December 15, 2007|By BOB KESSLER

We all know that it is important to remove ice and snow from walkways to prevent injury. However, we often forget the damage that some materials we use to melt ice can do to plants and the environment.

For years, we used rock salt to melt ice on roadways and sidewalks. We have all seen the rusty bridges, guardrails and brown evergreen trees caused by using rock salt.

While the salt might be OK for roads, we need to be careful what we use around plants. Rock salt is sodium chloride. It will damage plants and leach into soil and affect plant roots.

A better alternative around plants is to use calcium chloride. As it comes in contact with snow and ice, it gives off heat and is more effective than salt at low temperatures. It is better around plants because it has calcium as an ingredient rather than sodium, which is harmful to plants. Be careful of tracking calcium chloride into the house as it can leave white residue on carpeted floors.

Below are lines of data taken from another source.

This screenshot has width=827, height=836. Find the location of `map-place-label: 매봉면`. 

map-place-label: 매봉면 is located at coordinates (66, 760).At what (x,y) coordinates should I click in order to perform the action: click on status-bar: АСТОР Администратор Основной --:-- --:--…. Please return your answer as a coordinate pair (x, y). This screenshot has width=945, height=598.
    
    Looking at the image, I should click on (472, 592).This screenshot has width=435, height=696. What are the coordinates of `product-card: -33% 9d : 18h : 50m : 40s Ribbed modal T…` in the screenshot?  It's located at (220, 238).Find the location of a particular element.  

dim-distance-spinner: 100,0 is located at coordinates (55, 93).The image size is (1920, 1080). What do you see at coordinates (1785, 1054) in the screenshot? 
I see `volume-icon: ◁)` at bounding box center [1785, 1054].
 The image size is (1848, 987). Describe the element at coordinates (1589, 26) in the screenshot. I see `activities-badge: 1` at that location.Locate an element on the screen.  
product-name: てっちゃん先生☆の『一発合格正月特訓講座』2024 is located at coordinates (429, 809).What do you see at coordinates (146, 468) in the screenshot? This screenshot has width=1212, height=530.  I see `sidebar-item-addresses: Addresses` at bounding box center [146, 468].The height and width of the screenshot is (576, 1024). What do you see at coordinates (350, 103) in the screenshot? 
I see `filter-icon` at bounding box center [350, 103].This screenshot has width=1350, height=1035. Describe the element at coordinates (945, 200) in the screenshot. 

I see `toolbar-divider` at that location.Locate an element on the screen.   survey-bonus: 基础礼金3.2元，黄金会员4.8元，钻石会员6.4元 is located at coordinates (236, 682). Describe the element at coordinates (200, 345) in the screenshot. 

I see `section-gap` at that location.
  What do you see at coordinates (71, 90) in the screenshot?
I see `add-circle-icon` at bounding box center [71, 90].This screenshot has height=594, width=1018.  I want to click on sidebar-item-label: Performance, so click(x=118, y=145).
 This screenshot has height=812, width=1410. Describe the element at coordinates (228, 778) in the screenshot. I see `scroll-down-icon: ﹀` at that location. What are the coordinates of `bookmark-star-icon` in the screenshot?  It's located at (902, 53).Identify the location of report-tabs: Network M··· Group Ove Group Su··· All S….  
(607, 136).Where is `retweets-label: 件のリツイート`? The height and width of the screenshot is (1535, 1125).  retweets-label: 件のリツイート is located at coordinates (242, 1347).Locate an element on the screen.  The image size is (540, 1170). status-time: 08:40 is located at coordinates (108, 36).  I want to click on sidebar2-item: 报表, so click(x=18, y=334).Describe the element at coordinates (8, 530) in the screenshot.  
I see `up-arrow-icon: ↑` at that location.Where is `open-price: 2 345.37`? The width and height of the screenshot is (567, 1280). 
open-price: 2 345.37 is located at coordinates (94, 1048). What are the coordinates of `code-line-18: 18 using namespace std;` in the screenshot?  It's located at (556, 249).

There are other materials that can be used to reduce the problem of slippery sidewalks. Some people will use sand, grit, sawdust, bird seed or cat littler to prevent slipping. In some situations, these products are easier on the environment than other materials you can select from.

Please, do not use fertilizer, especially urea fertilizer. It will melt snow and ice, but the nitrogen gets carried off by the melting ice and snow, and the nitrogen can end up in waterways and eventually the Chesapeake Bay.

Whichever material is used as deicer, we still need to shovel once the deicer has done its job.

Bob Kessler is an extension agent for Penn State University and is based in Franklin County, Pa.